Saved data entries
________________________

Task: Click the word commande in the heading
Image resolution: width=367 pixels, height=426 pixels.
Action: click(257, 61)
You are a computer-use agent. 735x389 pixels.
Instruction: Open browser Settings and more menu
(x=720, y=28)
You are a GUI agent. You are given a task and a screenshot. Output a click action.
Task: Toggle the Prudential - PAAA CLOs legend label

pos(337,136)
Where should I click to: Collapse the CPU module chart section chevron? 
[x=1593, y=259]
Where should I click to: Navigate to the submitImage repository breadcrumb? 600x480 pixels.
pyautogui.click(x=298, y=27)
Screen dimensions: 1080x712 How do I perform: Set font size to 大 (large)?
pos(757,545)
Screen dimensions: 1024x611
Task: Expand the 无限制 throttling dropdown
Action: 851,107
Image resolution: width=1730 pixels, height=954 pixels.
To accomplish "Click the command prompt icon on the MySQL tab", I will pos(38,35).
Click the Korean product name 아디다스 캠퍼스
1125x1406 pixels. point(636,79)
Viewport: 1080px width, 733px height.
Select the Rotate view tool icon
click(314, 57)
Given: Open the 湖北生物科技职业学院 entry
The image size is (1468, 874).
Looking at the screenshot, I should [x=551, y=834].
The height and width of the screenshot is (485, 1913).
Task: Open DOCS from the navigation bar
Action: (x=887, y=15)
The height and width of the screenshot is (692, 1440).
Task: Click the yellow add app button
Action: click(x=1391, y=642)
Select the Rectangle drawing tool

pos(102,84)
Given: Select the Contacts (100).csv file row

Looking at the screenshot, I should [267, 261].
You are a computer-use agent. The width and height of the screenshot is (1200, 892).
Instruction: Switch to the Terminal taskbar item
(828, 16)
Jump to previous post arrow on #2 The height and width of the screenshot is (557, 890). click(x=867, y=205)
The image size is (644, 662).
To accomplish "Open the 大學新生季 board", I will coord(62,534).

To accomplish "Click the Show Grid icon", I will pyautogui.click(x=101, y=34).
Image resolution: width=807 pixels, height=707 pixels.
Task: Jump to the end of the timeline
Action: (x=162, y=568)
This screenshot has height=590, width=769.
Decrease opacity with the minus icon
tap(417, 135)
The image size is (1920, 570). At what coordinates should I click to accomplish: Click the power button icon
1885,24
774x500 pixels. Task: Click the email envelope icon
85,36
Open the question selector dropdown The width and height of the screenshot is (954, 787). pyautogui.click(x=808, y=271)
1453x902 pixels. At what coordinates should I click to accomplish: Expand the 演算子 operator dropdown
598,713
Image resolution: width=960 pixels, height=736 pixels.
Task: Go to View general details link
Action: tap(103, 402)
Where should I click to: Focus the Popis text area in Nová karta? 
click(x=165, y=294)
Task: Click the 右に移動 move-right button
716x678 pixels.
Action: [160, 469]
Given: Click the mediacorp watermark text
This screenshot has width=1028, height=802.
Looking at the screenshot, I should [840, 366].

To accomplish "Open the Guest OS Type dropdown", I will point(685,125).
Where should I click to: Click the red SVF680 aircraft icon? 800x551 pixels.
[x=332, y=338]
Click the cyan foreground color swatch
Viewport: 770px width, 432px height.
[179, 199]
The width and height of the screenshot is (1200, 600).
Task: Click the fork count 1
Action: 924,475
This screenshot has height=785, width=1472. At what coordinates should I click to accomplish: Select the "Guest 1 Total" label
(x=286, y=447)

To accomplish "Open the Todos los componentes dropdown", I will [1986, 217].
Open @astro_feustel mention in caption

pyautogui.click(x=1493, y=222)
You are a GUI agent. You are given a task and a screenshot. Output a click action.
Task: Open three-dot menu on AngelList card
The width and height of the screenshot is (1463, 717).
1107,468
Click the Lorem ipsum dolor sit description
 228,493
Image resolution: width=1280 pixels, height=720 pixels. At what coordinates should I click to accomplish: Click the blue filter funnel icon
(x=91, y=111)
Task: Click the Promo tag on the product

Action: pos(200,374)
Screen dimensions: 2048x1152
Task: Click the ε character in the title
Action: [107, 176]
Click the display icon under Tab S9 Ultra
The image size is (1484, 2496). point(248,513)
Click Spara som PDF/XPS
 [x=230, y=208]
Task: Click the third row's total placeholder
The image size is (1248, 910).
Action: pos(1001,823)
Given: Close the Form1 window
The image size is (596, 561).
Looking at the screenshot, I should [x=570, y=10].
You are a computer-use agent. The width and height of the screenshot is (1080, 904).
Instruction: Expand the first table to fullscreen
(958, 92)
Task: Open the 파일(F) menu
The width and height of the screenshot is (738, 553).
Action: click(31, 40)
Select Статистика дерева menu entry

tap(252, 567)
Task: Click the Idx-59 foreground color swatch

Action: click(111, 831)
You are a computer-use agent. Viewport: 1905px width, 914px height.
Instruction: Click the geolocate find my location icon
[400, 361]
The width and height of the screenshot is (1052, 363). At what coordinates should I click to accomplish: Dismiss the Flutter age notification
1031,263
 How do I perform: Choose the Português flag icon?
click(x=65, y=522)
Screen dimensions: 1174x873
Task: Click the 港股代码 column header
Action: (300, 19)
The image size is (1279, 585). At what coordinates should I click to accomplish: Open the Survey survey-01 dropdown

________________________

# [Problem to solve]
Give every entry back exactly as it was written above.

# [Written solution]
Task: Click the word commande in the heading
Image resolution: width=367 pixels, height=426 pixels.
Action: click(257, 61)
You are a computer-use agent. 735x389 pixels.
Instruction: Open browser Settings and more menu
(x=720, y=28)
You are a GUI agent. You are given a task and a screenshot. Output a click action.
Task: Toggle the Prudential - PAAA CLOs legend label

pos(337,136)
Where should I click to: Collapse the CPU module chart section chevron? 
[x=1593, y=259]
Where should I click to: Navigate to the submitImage repository breadcrumb? 600x480 pixels.
pyautogui.click(x=298, y=27)
Screen dimensions: 1080x712 How do I perform: Set font size to 大 (large)?
pos(757,545)
Screen dimensions: 1024x611
Task: Expand the 无限制 throttling dropdown
Action: 851,107
Image resolution: width=1730 pixels, height=954 pixels.
To accomplish "Click the command prompt icon on the MySQL tab", I will pos(38,35).
Click the Korean product name 아디다스 캠퍼스
1125x1406 pixels. point(636,79)
Viewport: 1080px width, 733px height.
Select the Rotate view tool icon
click(314, 57)
Given: Open the 湖北生物科技职业学院 entry
The image size is (1468, 874).
Looking at the screenshot, I should [x=551, y=834].
The height and width of the screenshot is (485, 1913).
Task: Open DOCS from the navigation bar
Action: (x=887, y=15)
The height and width of the screenshot is (692, 1440).
Task: Click the yellow add app button
Action: click(x=1391, y=642)
Select the Rectangle drawing tool

pos(102,84)
Given: Select the Contacts (100).csv file row

Looking at the screenshot, I should [267, 261].
You are a computer-use agent. The width and height of the screenshot is (1200, 892).
Instruction: Switch to the Terminal taskbar item
(828, 16)
Jump to previous post arrow on #2 The height and width of the screenshot is (557, 890). click(x=867, y=205)
The image size is (644, 662).
To accomplish "Open the 大學新生季 board", I will coord(62,534).

To accomplish "Click the Show Grid icon", I will pyautogui.click(x=101, y=34).
Image resolution: width=807 pixels, height=707 pixels.
Task: Jump to the end of the timeline
Action: (x=162, y=568)
This screenshot has height=590, width=769.
Decrease opacity with the minus icon
tap(417, 135)
The image size is (1920, 570). At what coordinates should I click to accomplish: Click the power button icon
1885,24
774x500 pixels. Task: Click the email envelope icon
85,36
Open the question selector dropdown The width and height of the screenshot is (954, 787). pyautogui.click(x=808, y=271)
1453x902 pixels. At what coordinates should I click to accomplish: Expand the 演算子 operator dropdown
598,713
Image resolution: width=960 pixels, height=736 pixels.
Task: Go to View general details link
Action: tap(103, 402)
Where should I click to: Focus the Popis text area in Nová karta? 
click(x=165, y=294)
Task: Click the 右に移動 move-right button
716x678 pixels.
Action: [160, 469]
Given: Click the mediacorp watermark text
This screenshot has width=1028, height=802.
Looking at the screenshot, I should [840, 366].

To accomplish "Open the Guest OS Type dropdown", I will point(685,125).
Where should I click to: Click the red SVF680 aircraft icon? 800x551 pixels.
[x=332, y=338]
Click the cyan foreground color swatch
Viewport: 770px width, 432px height.
[179, 199]
The width and height of the screenshot is (1200, 600).
Task: Click the fork count 1
Action: 924,475
This screenshot has height=785, width=1472. At what coordinates should I click to accomplish: Select the "Guest 1 Total" label
(x=286, y=447)

To accomplish "Open the Todos los componentes dropdown", I will [1986, 217].
Open @astro_feustel mention in caption

pyautogui.click(x=1493, y=222)
You are a GUI agent. You are given a task and a screenshot. Output a click action.
Task: Open three-dot menu on AngelList card
The width and height of the screenshot is (1463, 717).
1107,468
Click the Lorem ipsum dolor sit description
 228,493
Image resolution: width=1280 pixels, height=720 pixels. At what coordinates should I click to accomplish: Click the blue filter funnel icon
(x=91, y=111)
Task: Click the Promo tag on the product

Action: pos(200,374)
Screen dimensions: 2048x1152
Task: Click the ε character in the title
Action: [107, 176]
Click the display icon under Tab S9 Ultra
The image size is (1484, 2496). point(248,513)
Click Spara som PDF/XPS
 [x=230, y=208]
Task: Click the third row's total placeholder
The image size is (1248, 910).
Action: pos(1001,823)
Given: Close the Form1 window
The image size is (596, 561).
Looking at the screenshot, I should [x=570, y=10].
You are a computer-use agent. The width and height of the screenshot is (1080, 904).
Instruction: Expand the first table to fullscreen
(958, 92)
Task: Open the 파일(F) menu
The width and height of the screenshot is (738, 553).
Action: click(31, 40)
Select Статистика дерева menu entry

tap(252, 567)
Task: Click the Idx-59 foreground color swatch

Action: click(111, 831)
You are a computer-use agent. Viewport: 1905px width, 914px height.
Instruction: Click the geolocate find my location icon
[400, 361]
The width and height of the screenshot is (1052, 363). At what coordinates should I click to accomplish: Dismiss the Flutter age notification
1031,263
 How do I perform: Choose the Português flag icon?
click(x=65, y=522)
Screen dimensions: 1174x873
Task: Click the 港股代码 column header
Action: (300, 19)
The image size is (1279, 585). At what coordinates should I click to accomplish: Open the Survey survey-01 dropdown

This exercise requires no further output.